Theologically, the church should reject any method that starts with the premise that any text of Scripture has fallen away (Mat. 5:18; Mat. 24:35). Epistemologically, the church should reject any method that says the Word of God must be authenticated by scientific principles (2 Tim. 3:16). Logically, the church should reject any method that plainly admits they have not, and cannot reconstruct the text (Luke 14:28). Yet reconstructionist textual criticism continues to be the muse of the Christian academy. With each passing year, the incomplete text continues to be propped up and celebrated by Christians all over the world. The conversation of “Which text?” is irrelevant from a reconstructionist textual model because the method itself doesn’t believe that any text is “the text.” Why would somebody entertain the arguments of somebody whose starting point rejects the concept of “the” text of Holy Scripture? That is why it is important to investigate the effort that led to conservative Christian scholars adopting such a theological position. If the effort cannot be justified, and has not borne good fruit, why should the church continue to prop it up?

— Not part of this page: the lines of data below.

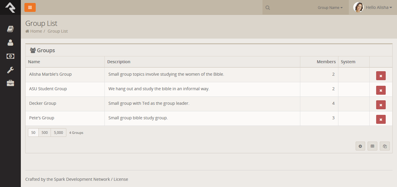Set page size to 5,000

point(58,133)
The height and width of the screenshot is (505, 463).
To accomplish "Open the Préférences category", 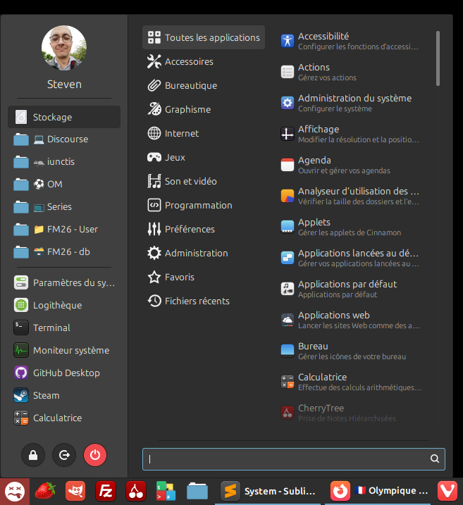I will pos(189,229).
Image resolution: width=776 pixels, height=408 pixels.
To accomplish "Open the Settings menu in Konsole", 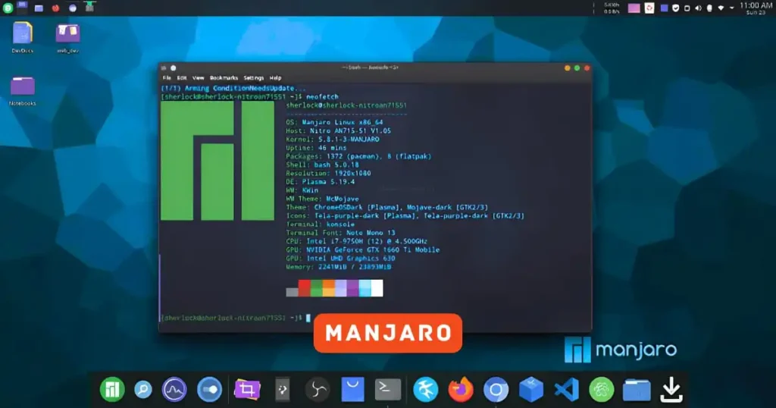I will [254, 78].
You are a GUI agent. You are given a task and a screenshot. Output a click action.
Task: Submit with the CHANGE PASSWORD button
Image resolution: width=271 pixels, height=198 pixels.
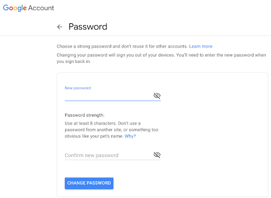89,183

Why should Christians act like the modern critical text is the “better” text, when the scholars producing it and advocating for it are unwilling to call it “the” text? If the so called “new” data has given us so much more insight than our fathers of the faith, why has it produced so much uncertainty? It is one thing to make appeals to “new and better data,” and another to actually prove it. It is foolish to continue to defend such “new” data when the data has overwhelmingly failed in producing anything but uncertainty. 

Conclusion

Christians are called to “Prove all things” (1 Thess. 5:20), and the axioms and text of the reconstructionists is objectively the new thing on the scene that must be proved. It has the burden of proof, not the traditional text. The reconstructionists need to demonstrate that their method can produce a text. The traditional text is not the problem, it is not the newcomer that needs to be proved. Why unseat the text of the Protestant church for a model that has not produced a text, cannot produce a text, and will not produce a text? What reason shall we give for such an illogical departure? It is time that Christians reject the misdirection of the reconstructionists who insist that the burden of proof is on the traditional text advocates, when the method they demand for establishing that proof is insufficient to do so. Since the reconstructionist model has not proved a text, those that advocate for the ongoing effort are literally defending an immaterial text that doesn’t exist. On one hand they say “we do not have the text,” and on the other they say, “But our text is better.” These two principles cannot stand together, and until the reconstructionists demonstrate that their effort is justified, the burden of proof is on them.